Multibody-Enabled Lysosome-Targeting Drug Conjugates for Target Protein Degradation and Combination Therapy

Current lysosome-targeting chimeras (LYTACs) and antibody-drug conjugates (ADCs) face inherent limitations, including reliance on monospecific binders and target-dependent internalization efficiency. Here, we report a versatile therapeutic platform that overcomes these constraints by engineering a novel class of multivalent, multispecific binding proteins, termed Multibodies . Using the fungal immunomodulatory protein LZ-8 as a scaffold, we developed a lysosome-targeting chimera-drug conjugates (LYTAC-DCs) system capable of mediating the degradation of multiple membrane proteins while enabling site-specific drug release. While wild-type LZ-8 demonstrated potent lysosomal targeting, it induced significant off-target toxicity and lysosomal dysfunction. Through rational protein engineering, we identified a key residue (Y84) responsible for promiscuous receptor binding and generated an optimized variant, LZ-8-2.3 (Y84A), which eliminated toxicity while preserving efficient lysosomal trafficking. The resulting LYTAC-DC platform mediated high-fidelity degradation of EGFR, PD-L1, and HER2 across diverse cancer models, concurrently delivering cytotoxic (e.g., MMAE) or immunogenic (e.g., doxorubicin) payloads. Efficacy was validated in patient-derived organoids and murine xenografts, including against osimertinib-resistant lung cancer.
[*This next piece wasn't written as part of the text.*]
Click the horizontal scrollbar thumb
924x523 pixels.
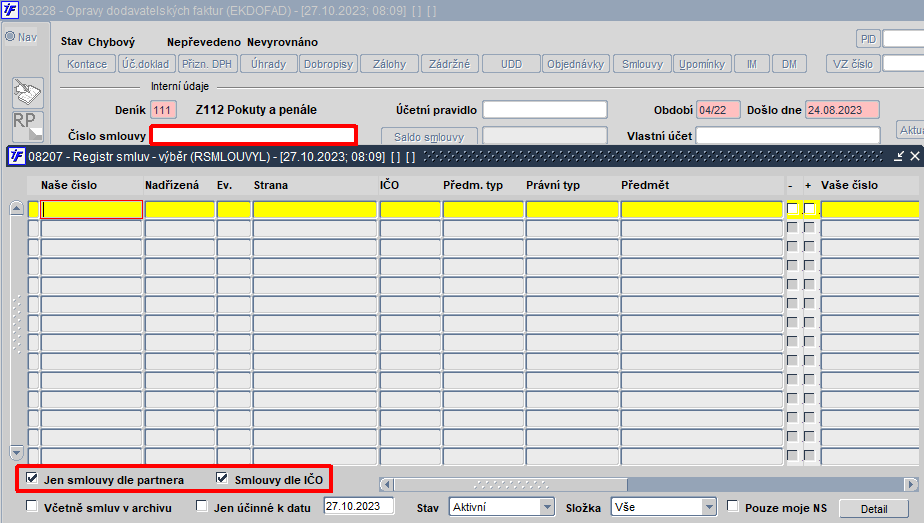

Furthermore, AI-assisted directed evolution enabled the development of non-chimeric lysosome-targeting drug conjugates (LYTA-DCs), highlighting the modularity and engineerability of the Multibody scaffold. Our work establishes a unified and programmable strategy for targeted protein degradation and drug delivery, significantly expanding the therapeutic landscape beyond conventional LYTAC and ADC technologies.